Source: The Morning Offering
December 22, 2015
In an age when many Christian denominations are trying to appear relevant and modern, I am amazed by the number of people who thank me for imaging the ancient faith of Orthodox Christianity in the midst of this secular world. Many Orthodox jurisdictions that previously wanted to blend in with their Catholic and Protestant neighbors by having clergy put off the traditional “look” of Orthodoxy, are now rediscovering the wisdom of these traditions. Now that large numbers of the clean shaven, and modern attired, heterodox clergy have been discredited in the minds of the world, due to theological and moral lapses, is there any logical reason we Orthodox would really want to imitate them?
Like other Orthodox clergy, I can also attest to the fact that my beard, and way I dress, are a great aids in keeping me attuned to my vocation as a monk and priest. It is hard to forget your high calling when you “dress for work” each and every hour of every day. The appearance of we Orthodox clergy is a constant reminder that we, as priests, have been set apart as Guardians of the Mysteries, and Servants of the Most High.
From my personal observations, I have come to believe that Orthodoxy, if it is to thrive into the next century, must adhere to the ancient traditions and roots of faith that have set her apart from the religions. The Church must proclaim the Good News of Christ in all its purity, so that the mystical and sacramental core of her very being be clearly seen by a world that so needs this ancient, unchanging faith. The world must see by our other worldliness that Orthodoxy offers the transformational healing that comes through a life spent in Christ’s Church. By clinging to her ancient, God inspired Tradition, the Church takes seriously the mystical and sacramental roots of her divinely founded self.

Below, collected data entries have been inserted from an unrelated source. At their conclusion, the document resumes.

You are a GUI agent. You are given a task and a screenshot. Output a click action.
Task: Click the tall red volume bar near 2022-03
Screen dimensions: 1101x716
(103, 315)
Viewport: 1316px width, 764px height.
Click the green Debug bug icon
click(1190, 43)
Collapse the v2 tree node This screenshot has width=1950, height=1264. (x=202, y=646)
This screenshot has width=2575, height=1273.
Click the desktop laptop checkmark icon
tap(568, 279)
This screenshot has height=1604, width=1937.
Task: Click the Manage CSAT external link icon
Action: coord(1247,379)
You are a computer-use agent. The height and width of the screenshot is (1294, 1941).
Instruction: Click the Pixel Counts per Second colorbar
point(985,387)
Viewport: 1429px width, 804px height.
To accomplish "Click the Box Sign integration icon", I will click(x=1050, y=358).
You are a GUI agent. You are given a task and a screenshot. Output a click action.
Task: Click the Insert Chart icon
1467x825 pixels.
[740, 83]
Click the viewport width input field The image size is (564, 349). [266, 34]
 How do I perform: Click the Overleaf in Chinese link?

As we Orthodox look in amazement at the resurrection of our Church following the fall of communism, with the thousands of new churches being reopened, new ones built, and monasteries growing at a phenomenal rate, we can see that the twenty-first century could well be the Age of Orthodoxy. And for this to happen, we must put off everything that has brought down Western Christianity.
Accountability must be foremost in how we operate as religious institutions. Bishops and priests must be accountable to one another, transgressions against the Body of Christ must be rooted out, and the clergy (including our bishops) must serve others as humble servants of Christ, and as living icons of the Gospel message. Christ our Saviour must be seen in us. The Lord must be seen in how we serve, how we live, and in how we love. The transformational power of Orthodoxy must be allowed to change the world, as the “institutional” church is replaced with the gospel vision of the Church as Hospital of the Soul.
The Orthodox Church will thrive in the twenty-first century only if we commit to being the otherworldly people we are called to be, living in the world, but not being of the world. The Church will thrive, not because she adapts to modern styles of dress, and modern trends of moral and theological thought, but because of her willingness to serve the world in imitation of the holy fathers of the Church who have gone on before us. Just as the Church has always refused to conform to the styles and fashions of this fallen, she must point the way to this unchanging Faith that has the power to transform lives, and usher us into communion with the Most High God.